### Task requirements
Give back, word for word, the lines of the listing starting at the line that contains "Locate an element on the screen. The" and ending at the line that contains "center [230, 276].", including both.
(Data supplied)
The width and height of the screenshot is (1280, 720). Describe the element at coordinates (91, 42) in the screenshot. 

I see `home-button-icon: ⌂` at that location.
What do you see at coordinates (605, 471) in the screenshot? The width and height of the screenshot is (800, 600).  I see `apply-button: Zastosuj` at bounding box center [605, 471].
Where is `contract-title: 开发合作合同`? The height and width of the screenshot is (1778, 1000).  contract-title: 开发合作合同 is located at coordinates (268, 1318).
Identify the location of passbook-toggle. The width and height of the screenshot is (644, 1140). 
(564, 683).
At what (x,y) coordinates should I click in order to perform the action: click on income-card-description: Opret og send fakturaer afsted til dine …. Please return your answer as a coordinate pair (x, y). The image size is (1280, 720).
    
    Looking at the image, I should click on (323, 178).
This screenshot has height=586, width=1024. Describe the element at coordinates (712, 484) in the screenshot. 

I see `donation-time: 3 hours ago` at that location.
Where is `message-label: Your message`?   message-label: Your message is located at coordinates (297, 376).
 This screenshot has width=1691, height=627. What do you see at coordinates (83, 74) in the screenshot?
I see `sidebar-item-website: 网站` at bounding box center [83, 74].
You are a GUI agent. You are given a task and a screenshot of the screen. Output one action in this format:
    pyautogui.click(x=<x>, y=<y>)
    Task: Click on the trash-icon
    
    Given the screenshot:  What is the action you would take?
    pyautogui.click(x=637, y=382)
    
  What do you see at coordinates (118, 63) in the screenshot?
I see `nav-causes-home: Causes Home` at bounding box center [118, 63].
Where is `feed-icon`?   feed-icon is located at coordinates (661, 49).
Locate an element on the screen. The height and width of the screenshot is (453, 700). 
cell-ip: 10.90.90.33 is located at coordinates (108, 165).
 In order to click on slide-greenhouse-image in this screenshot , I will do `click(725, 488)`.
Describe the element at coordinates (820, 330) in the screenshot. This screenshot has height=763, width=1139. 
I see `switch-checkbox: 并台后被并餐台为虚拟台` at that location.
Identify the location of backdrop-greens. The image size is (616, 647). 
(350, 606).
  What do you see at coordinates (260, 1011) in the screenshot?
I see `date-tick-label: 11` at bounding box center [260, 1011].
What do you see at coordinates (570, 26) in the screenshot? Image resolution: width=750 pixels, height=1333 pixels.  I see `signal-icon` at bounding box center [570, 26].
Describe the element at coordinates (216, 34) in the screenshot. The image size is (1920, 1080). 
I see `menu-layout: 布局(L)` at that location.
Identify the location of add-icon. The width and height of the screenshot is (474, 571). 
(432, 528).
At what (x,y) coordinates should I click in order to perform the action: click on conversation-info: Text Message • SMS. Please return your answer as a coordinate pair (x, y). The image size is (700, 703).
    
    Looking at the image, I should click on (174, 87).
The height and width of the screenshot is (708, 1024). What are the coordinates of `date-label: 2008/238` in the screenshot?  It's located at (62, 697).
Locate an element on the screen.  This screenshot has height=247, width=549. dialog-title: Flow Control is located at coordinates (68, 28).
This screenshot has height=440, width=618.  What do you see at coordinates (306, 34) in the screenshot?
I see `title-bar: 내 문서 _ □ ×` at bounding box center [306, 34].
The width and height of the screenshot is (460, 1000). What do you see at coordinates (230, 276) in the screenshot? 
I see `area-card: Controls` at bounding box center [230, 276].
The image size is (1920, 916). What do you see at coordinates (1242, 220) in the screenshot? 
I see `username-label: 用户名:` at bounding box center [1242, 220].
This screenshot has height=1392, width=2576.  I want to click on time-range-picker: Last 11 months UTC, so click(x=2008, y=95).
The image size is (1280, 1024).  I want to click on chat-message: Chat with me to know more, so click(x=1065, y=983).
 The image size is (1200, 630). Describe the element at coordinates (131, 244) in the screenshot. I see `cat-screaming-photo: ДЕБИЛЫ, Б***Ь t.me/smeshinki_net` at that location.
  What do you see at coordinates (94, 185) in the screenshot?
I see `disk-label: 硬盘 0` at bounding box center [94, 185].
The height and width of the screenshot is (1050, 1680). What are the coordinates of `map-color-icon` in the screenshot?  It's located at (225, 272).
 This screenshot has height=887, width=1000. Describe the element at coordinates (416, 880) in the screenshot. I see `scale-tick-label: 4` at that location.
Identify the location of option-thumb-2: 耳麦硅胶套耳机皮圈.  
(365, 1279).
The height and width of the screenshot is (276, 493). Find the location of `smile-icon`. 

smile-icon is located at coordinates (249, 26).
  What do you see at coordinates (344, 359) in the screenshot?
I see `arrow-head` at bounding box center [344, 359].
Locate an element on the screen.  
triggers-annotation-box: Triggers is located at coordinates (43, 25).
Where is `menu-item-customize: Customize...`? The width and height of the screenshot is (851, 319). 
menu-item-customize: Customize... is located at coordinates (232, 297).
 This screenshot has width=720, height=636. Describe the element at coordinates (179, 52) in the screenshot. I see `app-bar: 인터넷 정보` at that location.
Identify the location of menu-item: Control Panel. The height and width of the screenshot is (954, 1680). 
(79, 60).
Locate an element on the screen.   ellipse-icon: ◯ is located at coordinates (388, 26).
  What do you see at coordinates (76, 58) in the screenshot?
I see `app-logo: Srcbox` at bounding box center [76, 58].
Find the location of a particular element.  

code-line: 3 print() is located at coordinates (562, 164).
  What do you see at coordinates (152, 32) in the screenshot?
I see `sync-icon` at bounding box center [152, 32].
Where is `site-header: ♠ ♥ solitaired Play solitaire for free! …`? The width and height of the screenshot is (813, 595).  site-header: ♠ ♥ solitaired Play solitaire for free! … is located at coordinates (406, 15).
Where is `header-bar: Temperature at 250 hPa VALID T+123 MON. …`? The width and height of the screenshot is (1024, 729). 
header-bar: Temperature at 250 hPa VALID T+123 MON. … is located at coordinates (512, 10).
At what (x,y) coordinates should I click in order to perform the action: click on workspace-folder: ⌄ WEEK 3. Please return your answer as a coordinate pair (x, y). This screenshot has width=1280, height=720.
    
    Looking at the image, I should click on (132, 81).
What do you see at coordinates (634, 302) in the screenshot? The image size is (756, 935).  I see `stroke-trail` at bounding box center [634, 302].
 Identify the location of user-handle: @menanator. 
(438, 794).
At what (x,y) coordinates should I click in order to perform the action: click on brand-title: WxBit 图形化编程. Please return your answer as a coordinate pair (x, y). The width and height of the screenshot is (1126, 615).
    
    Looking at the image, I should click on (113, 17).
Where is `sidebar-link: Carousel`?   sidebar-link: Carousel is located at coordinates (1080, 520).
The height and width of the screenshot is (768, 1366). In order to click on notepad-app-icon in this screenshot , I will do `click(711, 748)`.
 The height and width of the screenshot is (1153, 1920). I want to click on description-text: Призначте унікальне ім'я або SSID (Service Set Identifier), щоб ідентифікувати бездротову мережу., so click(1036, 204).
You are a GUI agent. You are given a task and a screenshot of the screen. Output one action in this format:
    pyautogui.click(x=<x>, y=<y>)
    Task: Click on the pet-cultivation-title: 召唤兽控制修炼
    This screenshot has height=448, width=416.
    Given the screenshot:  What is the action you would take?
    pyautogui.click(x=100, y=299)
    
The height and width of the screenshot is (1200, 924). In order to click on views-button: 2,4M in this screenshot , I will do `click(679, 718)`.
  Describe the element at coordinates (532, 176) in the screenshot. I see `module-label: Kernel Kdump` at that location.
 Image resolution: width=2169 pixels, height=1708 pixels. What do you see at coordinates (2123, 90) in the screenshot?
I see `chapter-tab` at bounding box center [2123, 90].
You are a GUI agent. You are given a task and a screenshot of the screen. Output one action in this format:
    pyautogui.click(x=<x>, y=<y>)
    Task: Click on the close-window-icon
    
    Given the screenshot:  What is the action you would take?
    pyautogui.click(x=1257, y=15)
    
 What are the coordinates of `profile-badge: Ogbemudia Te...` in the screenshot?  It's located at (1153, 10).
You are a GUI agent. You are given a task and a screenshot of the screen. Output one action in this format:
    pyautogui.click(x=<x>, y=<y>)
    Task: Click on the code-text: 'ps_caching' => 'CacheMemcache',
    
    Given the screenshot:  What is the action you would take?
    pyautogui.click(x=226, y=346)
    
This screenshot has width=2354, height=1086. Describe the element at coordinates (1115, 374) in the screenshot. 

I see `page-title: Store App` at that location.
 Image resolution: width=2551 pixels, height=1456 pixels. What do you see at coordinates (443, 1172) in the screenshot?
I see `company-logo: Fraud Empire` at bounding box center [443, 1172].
(End Data supplied)
### Your response
Locate an element on the screen. The height and width of the screenshot is (453, 700). 
cell-ip: 10.90.90.33 is located at coordinates (108, 165).
 In order to click on slide-greenhouse-image in this screenshot , I will do `click(725, 488)`.
Describe the element at coordinates (820, 330) in the screenshot. This screenshot has height=763, width=1139. 
I see `switch-checkbox: 并台后被并餐台为虚拟台` at that location.
Identify the location of backdrop-greens. The image size is (616, 647). 
(350, 606).
  What do you see at coordinates (260, 1011) in the screenshot?
I see `date-tick-label: 11` at bounding box center [260, 1011].
What do you see at coordinates (570, 26) in the screenshot? Image resolution: width=750 pixels, height=1333 pixels.  I see `signal-icon` at bounding box center [570, 26].
Describe the element at coordinates (216, 34) in the screenshot. The image size is (1920, 1080). 
I see `menu-layout: 布局(L)` at that location.
Identify the location of add-icon. The width and height of the screenshot is (474, 571). 
(432, 528).
At what (x,y) coordinates should I click in order to perform the action: click on conversation-info: Text Message • SMS. Please return your answer as a coordinate pair (x, y). The image size is (700, 703).
    
    Looking at the image, I should click on (174, 87).
The height and width of the screenshot is (708, 1024). What are the coordinates of `date-label: 2008/238` in the screenshot?  It's located at (62, 697).
Locate an element on the screen.  This screenshot has height=247, width=549. dialog-title: Flow Control is located at coordinates (68, 28).
This screenshot has height=440, width=618.  What do you see at coordinates (306, 34) in the screenshot?
I see `title-bar: 내 문서 _ □ ×` at bounding box center [306, 34].
The width and height of the screenshot is (460, 1000). What do you see at coordinates (230, 276) in the screenshot? 
I see `area-card: Controls` at bounding box center [230, 276].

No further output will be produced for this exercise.